— Text section —

· · · ·

Avoiding Communication in Computing Krylov Subspaces
James Demmel and Mark Frederick Hoemmen and Marghoob Mohiyuddin and Katherine A. Yelick
EECS Department, University of California, Berkeley
Technical Report No. UCB/EECS-2007-123
October 9, 2007
http://www2.eecs.berkeley.edu/Pubs/TechRpts/2007/EECS-2007-123.pdf
Our goal is to minimize the communication costs of Krylov Subspace Methods (KSMs) to solve either Ax=b or Ax = lambda x, when A is a large sparse matrix. By communication costs we mean both bandwidth and latency costs, either between processors on a parallel computer, or between levels of a memory hierarchy on a sequential computer. As the cost of communication is growing exponentially relative to computation on modern computers, reducing communication is becoming ever more important. It is possible to reduce communication costs to near their theoretical minima: On a parallel computer this means latency costs are independent of the dimension k of the Krylov subspace, as opposed to growing proportionally to k for a conventional implementation. On a sequential computer, this mean latency and bandwidth costs are independent of k. Achieving this speedup requires a new algorithmic formulation of KSMs.
In this paper we present just part of this new formulation, namely computing a basis of the Krylov subspace spanned by [x,Ax, A^2x, ... A^kx]; other papers will present the rest of the KSM formulation. We present theory, performance models, and computational results: Our parallel performance models of 2D and 3D model problems predict speedups over a conventional algorithm of up to 15x on a model Petaflop machine, and up to 22x on a model of the Grid. Our sequential performance models of the same model problems predict speedups over a conventional algorithm of up to 10x on an out-of-core implementation, and up to 2.5x on Intel Clovertown, where we use our ideas to reduce off-chip latency and bandwidth to DRAM. Finally, we measured a speedup of over 3x on an actual out-of-core implementation.
We also consider the related kernel [Ax,MAx,AMAx,...,A(MA)^{k-1}x,(MA)^kx], which arises in preconditioned KSMs. Under certain mathematical conditions on A and the preconditioner $M$, we show how to avoid latency and bandwidth for this kernel as well.

· · · ·

[Recorded data]
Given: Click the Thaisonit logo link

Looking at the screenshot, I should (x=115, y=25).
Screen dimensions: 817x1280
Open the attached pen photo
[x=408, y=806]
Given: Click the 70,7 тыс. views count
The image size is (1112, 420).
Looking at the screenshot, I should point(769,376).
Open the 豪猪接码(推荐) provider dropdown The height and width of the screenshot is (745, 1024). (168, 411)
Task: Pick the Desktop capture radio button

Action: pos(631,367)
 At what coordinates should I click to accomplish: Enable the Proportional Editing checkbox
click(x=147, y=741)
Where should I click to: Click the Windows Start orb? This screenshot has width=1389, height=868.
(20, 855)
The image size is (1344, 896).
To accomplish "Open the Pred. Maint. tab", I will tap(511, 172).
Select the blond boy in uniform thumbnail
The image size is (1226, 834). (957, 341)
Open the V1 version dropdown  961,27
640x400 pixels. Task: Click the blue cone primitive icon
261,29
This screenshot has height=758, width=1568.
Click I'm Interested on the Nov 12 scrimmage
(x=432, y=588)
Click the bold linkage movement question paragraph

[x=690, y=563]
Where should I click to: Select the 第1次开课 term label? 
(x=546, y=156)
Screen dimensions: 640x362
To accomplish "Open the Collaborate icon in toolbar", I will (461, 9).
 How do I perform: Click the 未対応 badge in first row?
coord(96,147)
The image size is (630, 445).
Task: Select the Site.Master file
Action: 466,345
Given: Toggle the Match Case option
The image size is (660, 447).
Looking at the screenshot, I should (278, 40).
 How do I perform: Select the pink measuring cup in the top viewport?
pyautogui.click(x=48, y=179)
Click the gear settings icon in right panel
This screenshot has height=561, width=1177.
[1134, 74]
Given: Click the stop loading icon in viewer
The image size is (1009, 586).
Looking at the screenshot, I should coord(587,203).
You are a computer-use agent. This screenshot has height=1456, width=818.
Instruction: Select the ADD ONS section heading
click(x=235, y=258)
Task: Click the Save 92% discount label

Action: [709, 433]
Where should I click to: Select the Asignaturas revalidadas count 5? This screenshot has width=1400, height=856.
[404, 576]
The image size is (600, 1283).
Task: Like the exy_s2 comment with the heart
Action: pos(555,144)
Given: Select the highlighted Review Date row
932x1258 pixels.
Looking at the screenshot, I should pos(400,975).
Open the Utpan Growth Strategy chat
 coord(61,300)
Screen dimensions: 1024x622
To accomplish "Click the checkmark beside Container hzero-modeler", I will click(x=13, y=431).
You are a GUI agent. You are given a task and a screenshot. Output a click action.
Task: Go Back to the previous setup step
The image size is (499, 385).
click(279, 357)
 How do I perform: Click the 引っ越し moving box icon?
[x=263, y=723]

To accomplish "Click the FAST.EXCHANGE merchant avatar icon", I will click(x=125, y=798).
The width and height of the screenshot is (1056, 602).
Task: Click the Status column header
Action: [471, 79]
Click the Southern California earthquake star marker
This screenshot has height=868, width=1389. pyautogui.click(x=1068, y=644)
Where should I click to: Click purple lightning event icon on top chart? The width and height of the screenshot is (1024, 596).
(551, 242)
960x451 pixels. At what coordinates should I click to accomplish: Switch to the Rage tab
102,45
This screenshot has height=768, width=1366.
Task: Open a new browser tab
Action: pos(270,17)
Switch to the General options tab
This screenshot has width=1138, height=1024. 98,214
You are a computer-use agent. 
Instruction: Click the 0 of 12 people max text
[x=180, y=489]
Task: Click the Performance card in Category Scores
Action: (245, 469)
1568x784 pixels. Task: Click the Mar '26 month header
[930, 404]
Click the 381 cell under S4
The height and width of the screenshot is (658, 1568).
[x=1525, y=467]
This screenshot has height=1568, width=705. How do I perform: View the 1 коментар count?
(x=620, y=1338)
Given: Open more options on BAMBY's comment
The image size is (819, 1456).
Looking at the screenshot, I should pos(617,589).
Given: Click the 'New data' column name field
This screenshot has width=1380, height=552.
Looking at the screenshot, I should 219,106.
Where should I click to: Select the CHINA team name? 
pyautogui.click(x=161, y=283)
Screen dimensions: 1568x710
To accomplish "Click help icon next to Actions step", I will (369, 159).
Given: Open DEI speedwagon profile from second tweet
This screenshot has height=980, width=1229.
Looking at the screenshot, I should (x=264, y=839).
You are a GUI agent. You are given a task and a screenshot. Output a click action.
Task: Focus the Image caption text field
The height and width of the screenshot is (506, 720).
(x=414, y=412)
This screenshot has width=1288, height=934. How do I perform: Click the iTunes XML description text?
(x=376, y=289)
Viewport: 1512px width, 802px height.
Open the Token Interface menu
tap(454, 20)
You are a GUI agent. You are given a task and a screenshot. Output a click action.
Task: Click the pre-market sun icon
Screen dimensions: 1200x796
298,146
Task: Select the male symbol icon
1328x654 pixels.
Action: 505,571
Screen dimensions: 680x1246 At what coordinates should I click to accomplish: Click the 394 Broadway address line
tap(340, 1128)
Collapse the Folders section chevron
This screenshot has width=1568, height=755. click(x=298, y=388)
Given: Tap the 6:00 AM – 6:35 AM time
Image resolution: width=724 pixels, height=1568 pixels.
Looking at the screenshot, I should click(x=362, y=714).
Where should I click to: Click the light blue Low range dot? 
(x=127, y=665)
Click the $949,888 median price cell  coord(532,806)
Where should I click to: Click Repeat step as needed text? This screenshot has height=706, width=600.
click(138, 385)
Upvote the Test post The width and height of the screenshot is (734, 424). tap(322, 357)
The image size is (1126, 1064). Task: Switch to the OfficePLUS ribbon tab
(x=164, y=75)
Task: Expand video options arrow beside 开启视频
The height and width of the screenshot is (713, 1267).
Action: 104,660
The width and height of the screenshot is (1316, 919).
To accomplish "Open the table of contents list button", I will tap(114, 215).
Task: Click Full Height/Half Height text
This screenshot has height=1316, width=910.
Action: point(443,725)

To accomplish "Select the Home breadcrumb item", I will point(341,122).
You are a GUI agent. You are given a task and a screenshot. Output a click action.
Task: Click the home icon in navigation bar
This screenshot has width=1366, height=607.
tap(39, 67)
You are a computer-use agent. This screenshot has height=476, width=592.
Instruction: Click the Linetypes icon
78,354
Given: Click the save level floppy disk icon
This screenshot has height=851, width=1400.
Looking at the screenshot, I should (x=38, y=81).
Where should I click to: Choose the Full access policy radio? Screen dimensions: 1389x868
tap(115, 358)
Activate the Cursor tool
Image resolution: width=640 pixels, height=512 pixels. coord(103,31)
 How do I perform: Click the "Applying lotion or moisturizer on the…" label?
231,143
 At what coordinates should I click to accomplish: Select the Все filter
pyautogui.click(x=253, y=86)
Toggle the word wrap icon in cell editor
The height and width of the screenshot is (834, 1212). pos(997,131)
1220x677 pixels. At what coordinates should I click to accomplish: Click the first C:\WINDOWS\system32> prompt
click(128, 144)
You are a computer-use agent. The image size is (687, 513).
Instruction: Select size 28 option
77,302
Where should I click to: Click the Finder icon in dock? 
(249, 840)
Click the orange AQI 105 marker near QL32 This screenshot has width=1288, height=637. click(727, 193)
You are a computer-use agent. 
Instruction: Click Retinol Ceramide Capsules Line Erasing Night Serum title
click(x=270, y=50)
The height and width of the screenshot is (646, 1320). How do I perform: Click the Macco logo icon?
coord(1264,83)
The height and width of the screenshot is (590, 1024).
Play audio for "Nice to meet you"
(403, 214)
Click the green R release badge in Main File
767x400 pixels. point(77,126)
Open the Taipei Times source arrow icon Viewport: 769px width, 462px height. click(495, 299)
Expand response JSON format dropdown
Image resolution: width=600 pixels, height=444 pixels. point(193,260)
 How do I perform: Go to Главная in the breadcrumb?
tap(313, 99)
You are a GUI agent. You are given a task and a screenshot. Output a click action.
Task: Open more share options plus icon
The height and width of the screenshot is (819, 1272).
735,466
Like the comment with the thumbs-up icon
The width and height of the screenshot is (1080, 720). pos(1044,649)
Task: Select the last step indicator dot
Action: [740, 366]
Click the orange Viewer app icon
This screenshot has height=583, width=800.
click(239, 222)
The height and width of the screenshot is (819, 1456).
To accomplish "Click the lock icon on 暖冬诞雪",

· · · ·

— Written instruction —
Return the part of the Krylov subspace abstract that runs from "We also consider" up to and including "kernel as well.", word for word.

— The completed task —
We also consider the related kernel [Ax,MAx,AMAx,...,A(MA)^{k-1}x,(MA)^kx], which arises in preconditioned KSMs. Under certain mathematical conditions on A and the preconditioner $M$, we show how to avoid latency and bandwidth for this kernel as well.